→ Passage for review
Not unfrequently persons who habitually go two or three days without having a passage from the bowels are not apparently inconvenienced, and after a time any of the discomforts ordinarily felt from constipation are not noticed, if indeed any exist.

Generally, however, chronic constipation leads to a host of troubles of the most varied character. There is not an organ in the body that is not more or less influenced by it. The generation of gas in the intestines produces a sense of fulness of the abdomen and elevation of the diaphragm which interferes with the action of the lungs and heart. The sufferer is oppressed, sighs, and has difficult respiration and attacks of palpitation of the heart. The influence of the abdominal pressure is conducted by the sympathetic nerves to the brain, and the patient frequently has vertigo, headache, ringing in the ears, faintness, etc., and in consequence of the pressure upon other nerves or of hyperæmia of the spinal cord and its membranes he has dull aching pains in his back, groins, genitals, or extremities. I have seen in several instances pain in the legs, coming on after the patient has retired and lasting until morning, violent enough to prevent sleep, at once permanently relieved by an active cathartic after antiperiodics, alteratives, and anodynes had failed to do any good.

→ Set of tasks
**1)** In the passage on chronic constipation, where in the body does the sufferer feel dull aching pains?
**2)** In the passage on chronic constipation, what permanently relieved the leg pain that kept patients from sleeping?
**3)** Carry the passage on chronic constipation forward from its final sentence.
The data after this point has no connection to the passage on chronic constipation.

→ Supplied records
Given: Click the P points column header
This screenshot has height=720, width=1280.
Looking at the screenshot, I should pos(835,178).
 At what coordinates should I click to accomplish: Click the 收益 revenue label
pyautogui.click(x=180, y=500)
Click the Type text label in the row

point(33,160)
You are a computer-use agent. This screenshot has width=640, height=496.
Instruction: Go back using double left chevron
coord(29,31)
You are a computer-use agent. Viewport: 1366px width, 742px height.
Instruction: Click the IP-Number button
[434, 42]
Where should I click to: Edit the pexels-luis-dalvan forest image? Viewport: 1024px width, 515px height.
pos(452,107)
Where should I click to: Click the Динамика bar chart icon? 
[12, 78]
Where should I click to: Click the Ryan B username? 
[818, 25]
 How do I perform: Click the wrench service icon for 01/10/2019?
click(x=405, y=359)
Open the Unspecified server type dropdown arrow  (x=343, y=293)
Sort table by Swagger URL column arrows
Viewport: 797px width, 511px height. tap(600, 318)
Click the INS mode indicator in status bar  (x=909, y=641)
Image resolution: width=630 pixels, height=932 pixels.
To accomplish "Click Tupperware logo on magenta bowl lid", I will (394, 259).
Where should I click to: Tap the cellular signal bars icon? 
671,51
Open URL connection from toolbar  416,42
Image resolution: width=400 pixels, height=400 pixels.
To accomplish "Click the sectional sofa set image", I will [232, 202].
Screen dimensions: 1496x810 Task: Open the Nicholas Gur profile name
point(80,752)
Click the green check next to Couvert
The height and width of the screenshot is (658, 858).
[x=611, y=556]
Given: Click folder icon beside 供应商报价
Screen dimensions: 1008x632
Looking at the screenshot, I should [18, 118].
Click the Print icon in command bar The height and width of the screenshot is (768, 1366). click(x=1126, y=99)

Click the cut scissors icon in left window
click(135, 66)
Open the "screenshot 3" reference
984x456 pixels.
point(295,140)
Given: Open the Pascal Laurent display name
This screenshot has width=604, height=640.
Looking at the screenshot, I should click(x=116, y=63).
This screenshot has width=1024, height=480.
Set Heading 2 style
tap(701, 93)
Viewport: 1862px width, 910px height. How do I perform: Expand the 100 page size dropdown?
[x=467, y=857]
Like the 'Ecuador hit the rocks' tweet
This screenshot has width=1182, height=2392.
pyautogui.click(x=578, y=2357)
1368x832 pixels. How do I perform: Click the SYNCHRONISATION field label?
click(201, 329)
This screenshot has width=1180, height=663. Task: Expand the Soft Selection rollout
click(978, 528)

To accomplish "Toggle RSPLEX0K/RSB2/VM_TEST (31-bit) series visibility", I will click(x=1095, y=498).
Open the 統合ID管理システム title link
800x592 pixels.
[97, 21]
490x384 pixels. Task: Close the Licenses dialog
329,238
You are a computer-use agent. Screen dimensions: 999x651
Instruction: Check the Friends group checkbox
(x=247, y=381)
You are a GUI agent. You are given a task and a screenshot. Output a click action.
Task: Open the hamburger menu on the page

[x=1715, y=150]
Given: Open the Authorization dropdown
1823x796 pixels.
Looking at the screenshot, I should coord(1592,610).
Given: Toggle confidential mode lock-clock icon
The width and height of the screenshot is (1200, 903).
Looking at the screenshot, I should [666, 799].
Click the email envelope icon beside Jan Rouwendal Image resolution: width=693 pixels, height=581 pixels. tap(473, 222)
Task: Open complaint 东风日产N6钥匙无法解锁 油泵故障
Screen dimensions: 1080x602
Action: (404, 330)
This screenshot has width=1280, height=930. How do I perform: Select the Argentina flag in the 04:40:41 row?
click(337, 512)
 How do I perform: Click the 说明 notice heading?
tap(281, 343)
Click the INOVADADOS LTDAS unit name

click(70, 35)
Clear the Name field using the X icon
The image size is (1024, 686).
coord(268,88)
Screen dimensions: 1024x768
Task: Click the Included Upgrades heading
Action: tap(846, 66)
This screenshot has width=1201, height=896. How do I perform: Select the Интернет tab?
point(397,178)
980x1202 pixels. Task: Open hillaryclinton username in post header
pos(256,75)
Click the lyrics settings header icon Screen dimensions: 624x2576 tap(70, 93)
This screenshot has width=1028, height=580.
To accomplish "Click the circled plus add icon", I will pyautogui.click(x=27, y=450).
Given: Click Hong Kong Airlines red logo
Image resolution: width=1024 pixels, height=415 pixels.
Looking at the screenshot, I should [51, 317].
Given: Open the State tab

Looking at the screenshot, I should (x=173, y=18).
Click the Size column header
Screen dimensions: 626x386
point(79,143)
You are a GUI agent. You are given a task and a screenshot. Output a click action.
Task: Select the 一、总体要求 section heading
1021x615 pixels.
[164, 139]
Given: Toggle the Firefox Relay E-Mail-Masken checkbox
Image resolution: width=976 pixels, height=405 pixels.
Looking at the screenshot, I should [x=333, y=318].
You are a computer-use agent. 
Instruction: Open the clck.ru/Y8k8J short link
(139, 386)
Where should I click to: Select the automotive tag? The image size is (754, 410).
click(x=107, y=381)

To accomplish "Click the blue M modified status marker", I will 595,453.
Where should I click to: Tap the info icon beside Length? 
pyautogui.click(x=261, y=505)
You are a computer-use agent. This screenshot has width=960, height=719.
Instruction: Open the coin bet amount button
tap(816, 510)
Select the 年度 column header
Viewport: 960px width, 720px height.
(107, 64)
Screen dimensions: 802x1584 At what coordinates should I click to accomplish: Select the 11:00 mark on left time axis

→ Results by task
**1)** The back, groins, genitals, and extremities.

**2)** An active cathartic.

**3)**
A patient suffering from habitual constipation usually obtains temporary relief by the bowels acting either spontaneously or after a dose of medicine; but, the causes of constipation continuing, the physical discomforts and suffering continue, varied in every conceivable way. His digestion being disturbed, appetite poor, and assimilation imperfect, he gradually loses flesh and his complexion becomes sallow and unhealthy. In addition to this, he soon grows irritable and fretful, trifling affairs trouble him, he has fits of great mental depression, and soon settles down into hypochondriasis, his life becoming a burden to himself and a nuisance to his friends.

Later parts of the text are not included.